PET Plastics are valuable
While plastics are highly versatile and durable, they also take years to degrade. Hence, improper
disposal of these can damage nature and wildlife. Certain plastics, such as micro-plastics, are also highly
detrimental to human health when such particles contaminate food.
To avoid such issues, we should use plastics responsibly, and it should be reused and recycled wherever
possible. PET plastics stand out in this regard because they are 100% recyclable. In addition, PET’s
potential value addition is exceptionally high since our country possesses the necessary infrastructure
for recycling and transforming it into value-added products. PET plastics are one of the most common
types of plastics used to manufacture many products, including beverage/water bottles, packaging of food and personal care products such as hand sanitisers and hair oils.
In Sri Lanka, PET bottles are recycled to produce yarn for garments and bristles used in brushes and
brooms by companies such as Eco Spindles (Private) Ltd. Hence, PET plastic waste is already being used
to generate foreign exchange earnings for the country.
At present, according to statistics, while Sri Lanka’s monthly usage of PET bottles is estimated to be
1,250,000 kgs, only 250,000 kgs or 20% of this amount is recycled. This indicates that we are functioning
far below the potential – in terms of recycling PET bottles.
To significantly improve the recycling of PET plastics, our country requires changes on multiple fronts;
these include regulation, monitoring adherence to laws, awareness and design of products.
Sri Lanka has taken steps to ban a few single-use plastics items. These tend to be most harmful, since
they’re not collectable and recyclable and differ significantly from plastic types such as PET, which are
100% recyclable. Hence, we need to further strengthen the relevant legal framework. Currently, we are
working on introducing concepts such as Extended Producer Responsibility (EPR), which holds
producers responsible for the treatment or disposal of products post-consumption.
At present, beverage giants globally demonstrate their commitment to recycling and ensuring that
consumers are educated about proper recycling practices. Companies like Coca-Cola in Sri Lanka have
voluntarily implemented programmes and impactful partnerships to recycle their PET plastic packaging.
Such efforts need to be strengthened, and EPR should be considered a critical solution.
We also need to change our practices in line with global best practices in this sphere. For instance, Sri
Lanka does not allow ‘bottle-to-bottle’ recycling in food-grade packaging, which means recycling an
entire PET bottle to produce a new PET bottle. However, this is an accepted practice in many
developed countries, allowed by even the Food and Drug Administration (FDA) of the United States.

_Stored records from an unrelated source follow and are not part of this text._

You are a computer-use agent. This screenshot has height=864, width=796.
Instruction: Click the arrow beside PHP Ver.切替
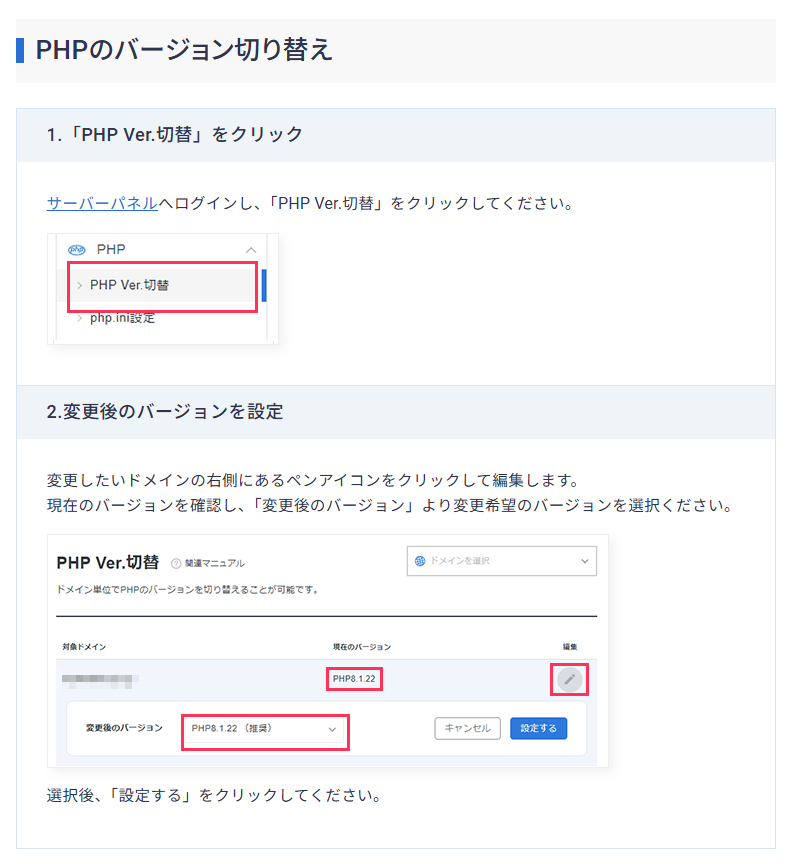pyautogui.click(x=80, y=286)
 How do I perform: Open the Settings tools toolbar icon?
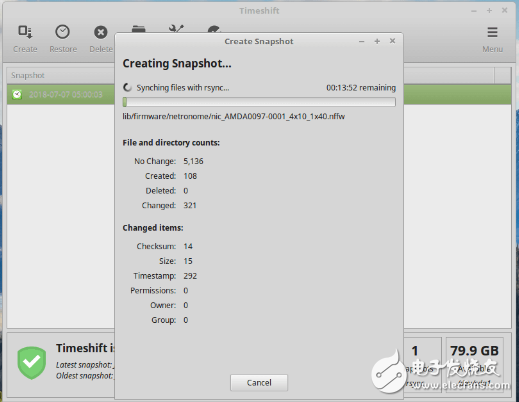pos(176,29)
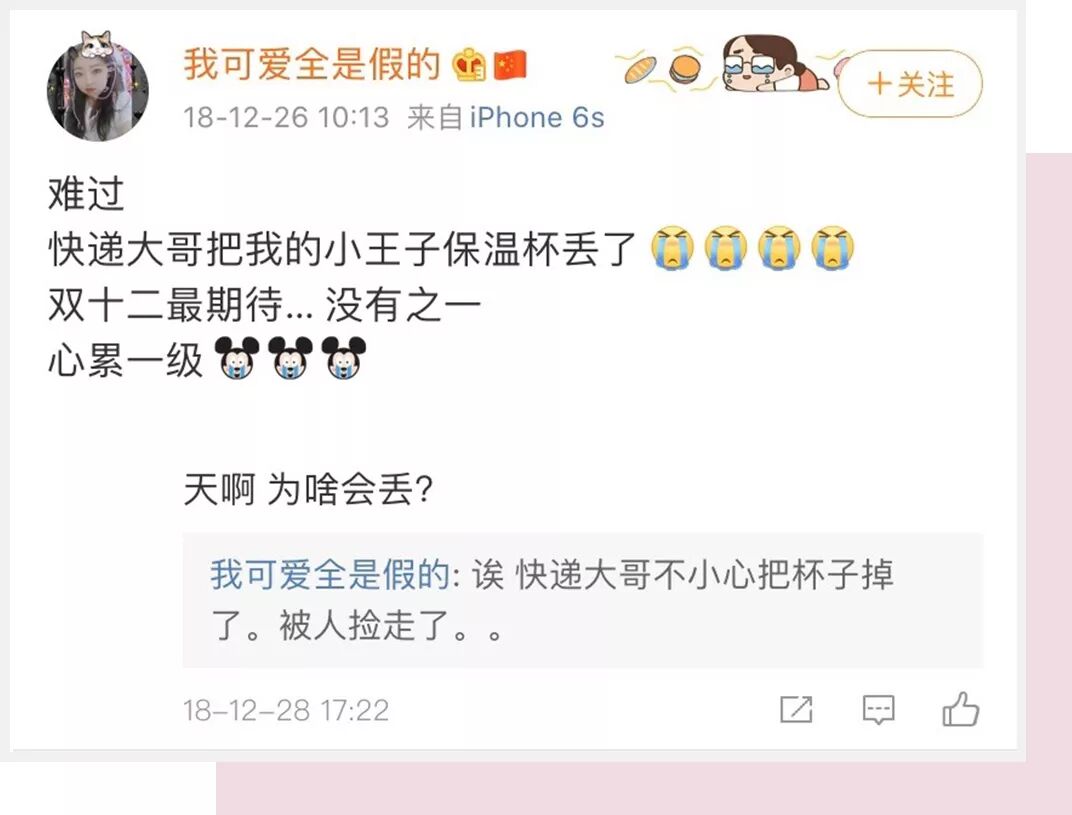Open the poster's profile avatar
Screen dimensions: 1072x815
coord(97,88)
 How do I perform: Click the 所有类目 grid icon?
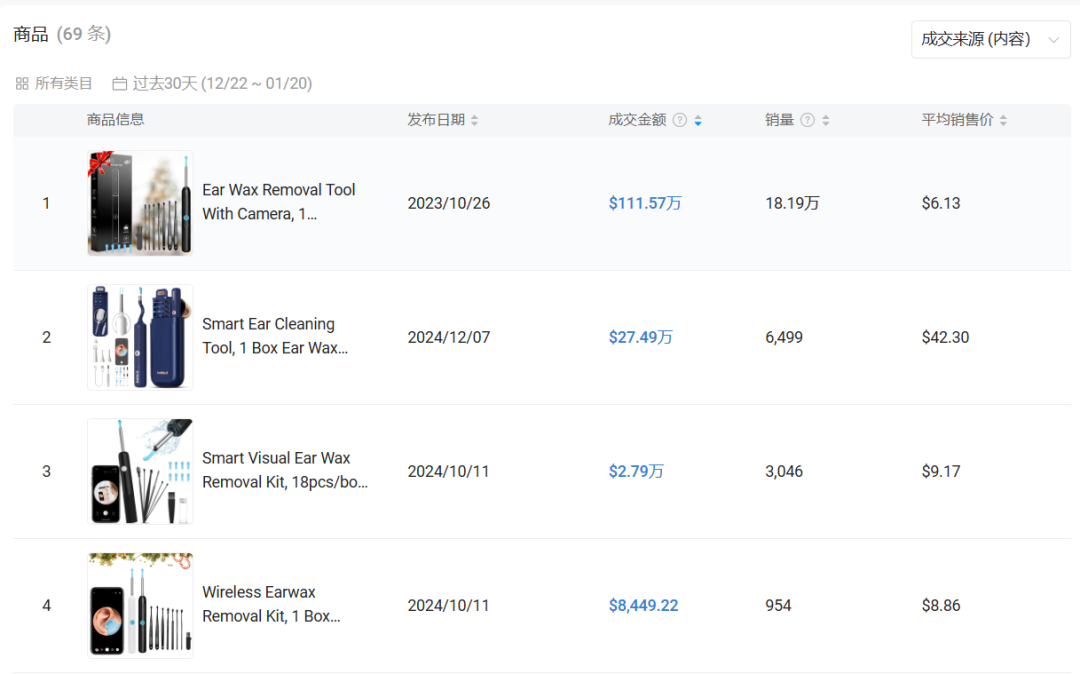(22, 84)
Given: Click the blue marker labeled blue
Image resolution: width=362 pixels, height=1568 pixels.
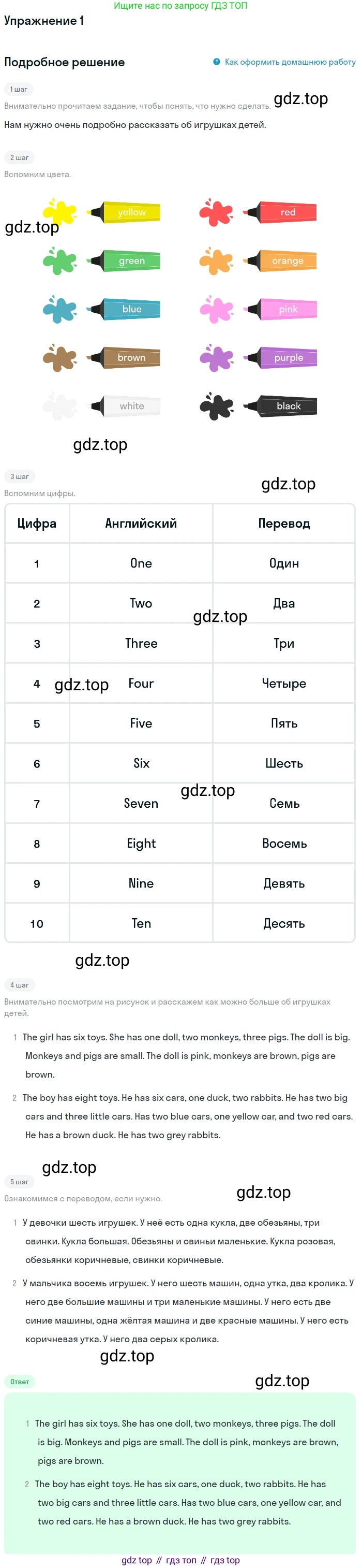Looking at the screenshot, I should (123, 309).
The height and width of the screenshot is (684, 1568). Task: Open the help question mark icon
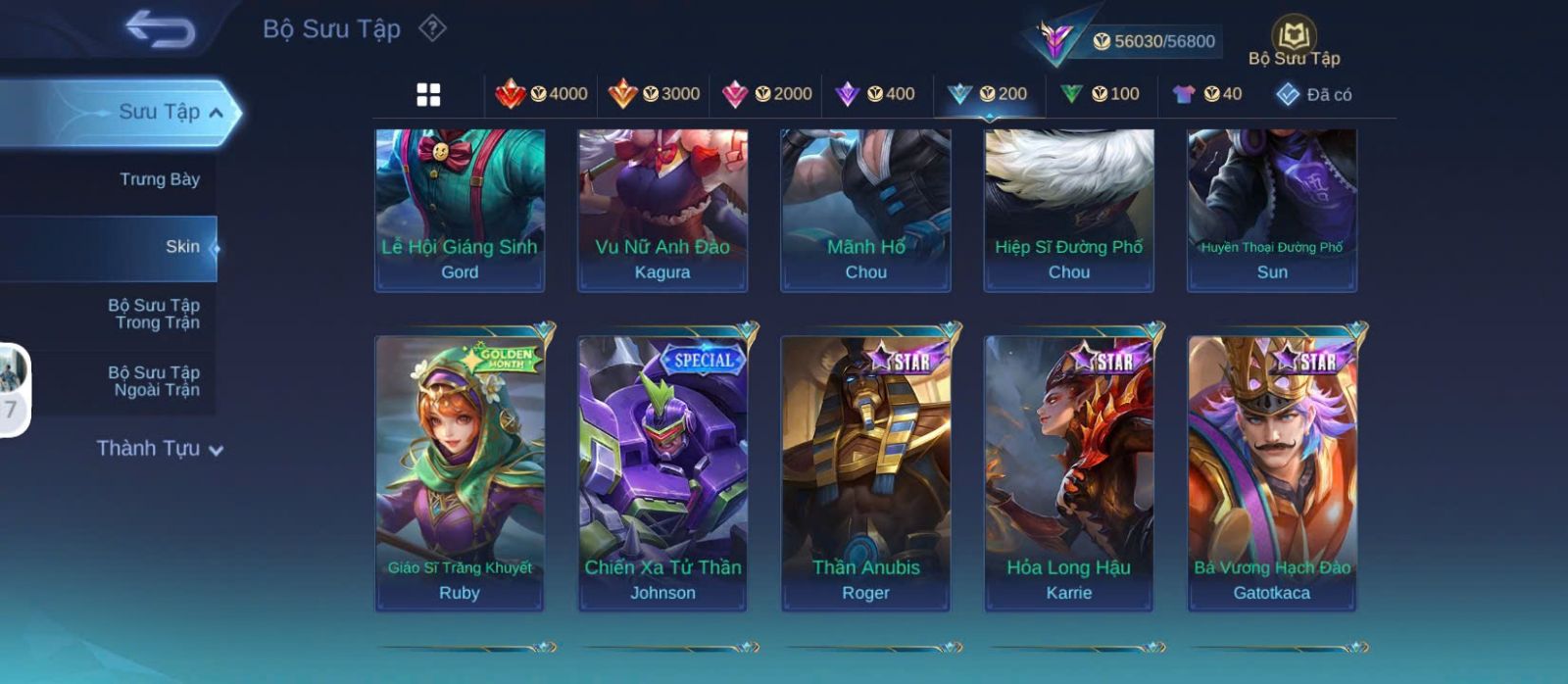click(432, 28)
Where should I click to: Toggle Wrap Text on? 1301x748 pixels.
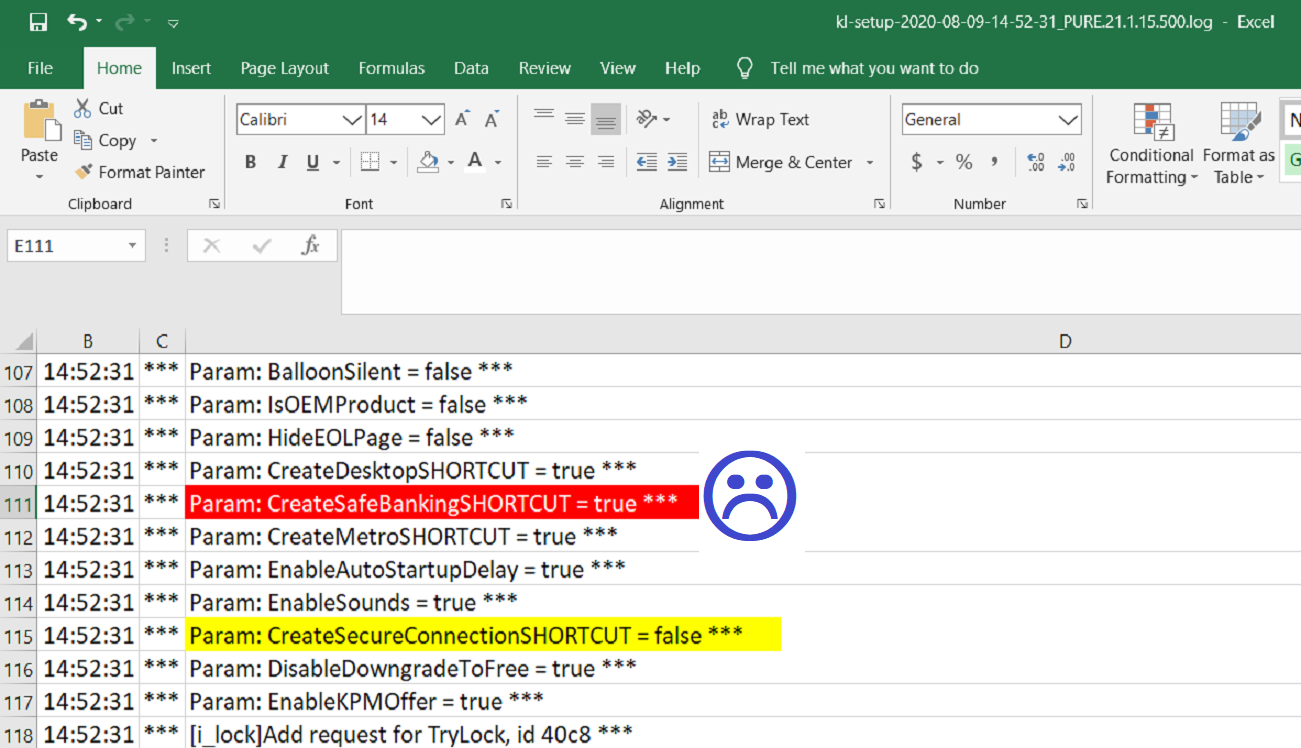point(760,119)
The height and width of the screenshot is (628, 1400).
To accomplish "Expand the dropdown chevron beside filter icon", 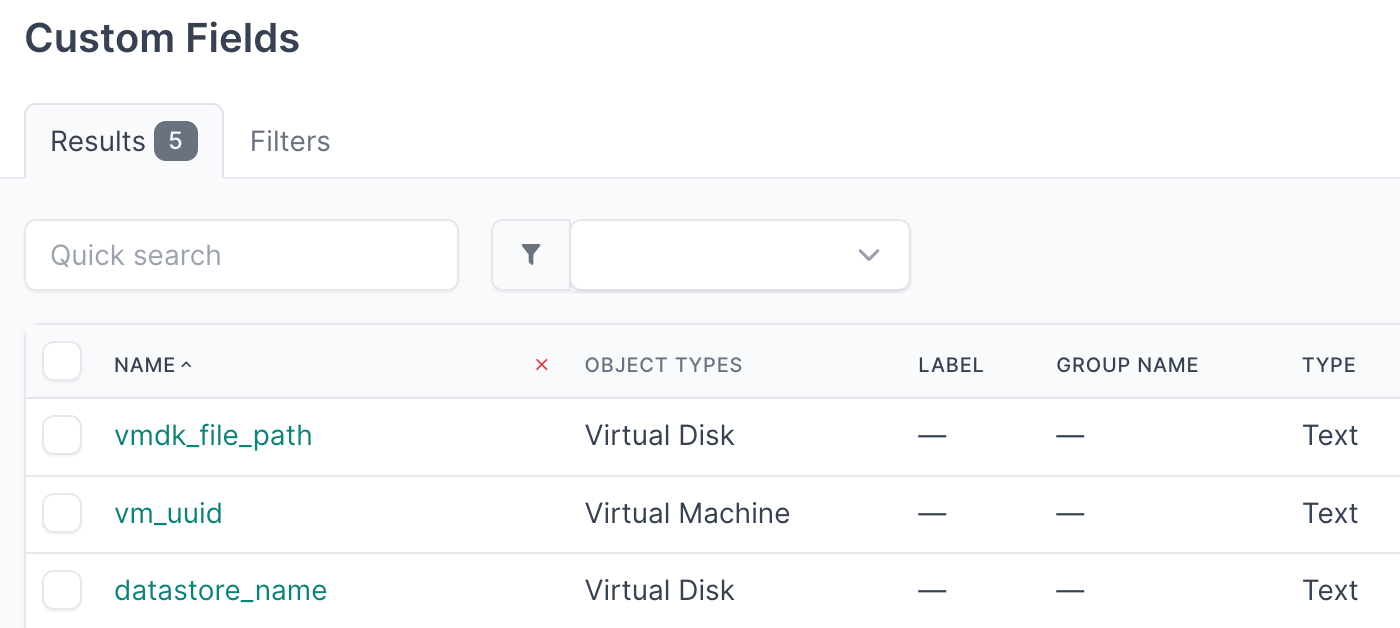I will pyautogui.click(x=868, y=255).
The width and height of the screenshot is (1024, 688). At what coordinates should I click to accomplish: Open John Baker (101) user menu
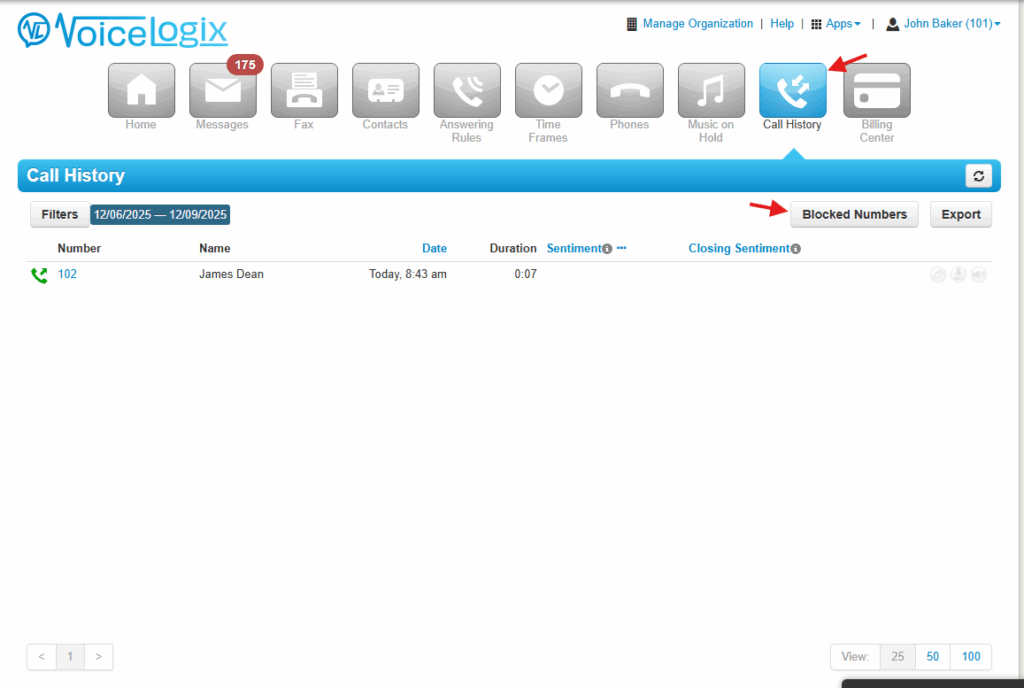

We should consider the merit of such regulation while being mindful of health concerns since
contaminated food packaging will be harmful to consumers. Perhaps the most feasible course of action is
to first allow this for non-food grade packaging (such as dishwashing liquid bottles) and monitor the
In this context, our nation also needs to adopt comprehensive mechanisms for monitoring adherence to
regulations. Even if the best standards and regulations are introduced, we must ensure implementation
and commitment to these. At present, at the Central Environmental Authority (CEA), we are populating
a database of island-wide waste collectors, with over 270+ collectors, to understand and monitor how
much and what is collected.
Public cooperation and product design
Public awareness, commitment and proactive cooperation are critical. For instance, PET bottles are
often used to store material such as kerosene and thereafter given for recycling. By this time, they are
contaminated and cannot be reused. Thus, we must motivate and incentivise consumers to return PET
bottles in good condition.
Furthermore, product design also plays a crucial role. For instance, if the aluminium foil/lid does not
come off entirely in yoghurt cups, the cup cannot be recycled. While it is likely to be a long-term effort,
we believe companies need to explore the feasibility of eco-friendly designs, either using degradable
natural material for packaging or ensure high recyclability of packaging. However, this may also require a
shift in the consumer’s mindset since it may require prioritising the environment over convenience.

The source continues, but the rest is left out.